--- Data supplied ---

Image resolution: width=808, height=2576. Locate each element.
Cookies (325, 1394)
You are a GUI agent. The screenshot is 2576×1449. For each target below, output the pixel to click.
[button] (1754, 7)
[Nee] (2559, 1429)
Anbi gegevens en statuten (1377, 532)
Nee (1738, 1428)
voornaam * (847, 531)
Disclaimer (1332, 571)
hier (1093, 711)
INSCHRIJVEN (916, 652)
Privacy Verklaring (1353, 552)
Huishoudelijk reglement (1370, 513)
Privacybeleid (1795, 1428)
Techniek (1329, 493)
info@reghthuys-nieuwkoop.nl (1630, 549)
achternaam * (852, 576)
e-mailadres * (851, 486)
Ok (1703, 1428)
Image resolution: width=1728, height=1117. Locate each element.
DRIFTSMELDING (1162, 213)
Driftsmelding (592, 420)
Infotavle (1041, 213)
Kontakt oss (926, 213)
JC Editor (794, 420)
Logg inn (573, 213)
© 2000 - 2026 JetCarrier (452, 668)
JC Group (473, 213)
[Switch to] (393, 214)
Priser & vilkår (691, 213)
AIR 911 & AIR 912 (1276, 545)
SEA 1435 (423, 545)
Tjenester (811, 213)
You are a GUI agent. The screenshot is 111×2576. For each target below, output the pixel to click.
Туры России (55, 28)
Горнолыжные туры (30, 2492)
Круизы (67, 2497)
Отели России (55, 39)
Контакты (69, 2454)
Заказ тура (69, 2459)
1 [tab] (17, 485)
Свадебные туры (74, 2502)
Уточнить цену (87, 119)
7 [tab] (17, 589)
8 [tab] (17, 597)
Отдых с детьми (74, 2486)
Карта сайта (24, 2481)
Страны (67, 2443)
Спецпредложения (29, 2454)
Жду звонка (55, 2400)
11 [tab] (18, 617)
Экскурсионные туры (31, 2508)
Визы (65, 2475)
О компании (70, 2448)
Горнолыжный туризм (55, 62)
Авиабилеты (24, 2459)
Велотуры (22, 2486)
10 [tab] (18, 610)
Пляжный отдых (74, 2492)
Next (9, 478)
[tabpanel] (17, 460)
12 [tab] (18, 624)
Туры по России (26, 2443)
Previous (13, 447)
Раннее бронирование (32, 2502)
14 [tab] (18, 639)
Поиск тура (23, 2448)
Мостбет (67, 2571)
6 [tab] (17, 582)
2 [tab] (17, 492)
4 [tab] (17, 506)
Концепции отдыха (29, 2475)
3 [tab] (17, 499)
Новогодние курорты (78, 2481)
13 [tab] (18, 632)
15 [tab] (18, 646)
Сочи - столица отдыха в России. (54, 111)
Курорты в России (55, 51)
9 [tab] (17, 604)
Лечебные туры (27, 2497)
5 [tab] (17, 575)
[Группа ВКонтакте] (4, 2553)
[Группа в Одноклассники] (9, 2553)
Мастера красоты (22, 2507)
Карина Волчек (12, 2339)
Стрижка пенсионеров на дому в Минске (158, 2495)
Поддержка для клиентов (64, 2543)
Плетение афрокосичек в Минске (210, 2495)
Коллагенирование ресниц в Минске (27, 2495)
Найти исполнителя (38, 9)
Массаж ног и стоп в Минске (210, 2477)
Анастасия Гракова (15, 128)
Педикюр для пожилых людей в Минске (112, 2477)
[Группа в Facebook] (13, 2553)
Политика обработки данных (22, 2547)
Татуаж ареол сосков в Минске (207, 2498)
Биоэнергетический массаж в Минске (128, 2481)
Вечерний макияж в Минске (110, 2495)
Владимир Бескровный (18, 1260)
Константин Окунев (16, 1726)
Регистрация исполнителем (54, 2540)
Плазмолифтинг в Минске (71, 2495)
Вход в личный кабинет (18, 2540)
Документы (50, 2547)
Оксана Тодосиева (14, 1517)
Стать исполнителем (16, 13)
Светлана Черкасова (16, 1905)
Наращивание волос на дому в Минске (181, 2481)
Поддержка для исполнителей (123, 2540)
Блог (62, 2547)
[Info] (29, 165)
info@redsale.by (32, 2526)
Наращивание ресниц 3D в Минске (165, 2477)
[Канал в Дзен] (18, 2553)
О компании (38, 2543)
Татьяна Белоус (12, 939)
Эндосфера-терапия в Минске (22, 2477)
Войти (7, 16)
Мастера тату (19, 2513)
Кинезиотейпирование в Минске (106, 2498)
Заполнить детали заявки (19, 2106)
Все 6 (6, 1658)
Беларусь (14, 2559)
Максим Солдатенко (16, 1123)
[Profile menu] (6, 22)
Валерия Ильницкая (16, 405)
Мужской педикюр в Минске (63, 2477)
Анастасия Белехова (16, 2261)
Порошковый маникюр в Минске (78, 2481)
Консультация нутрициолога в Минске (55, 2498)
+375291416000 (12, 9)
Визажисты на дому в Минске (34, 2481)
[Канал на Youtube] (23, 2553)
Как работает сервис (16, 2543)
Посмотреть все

---

• Aim of the exercise
Return every line of the entries above that the string "отдыха" appears in.

• Response
Концепции отдыха (29, 2475)
Сочи - столица отдыха в России. (54, 111)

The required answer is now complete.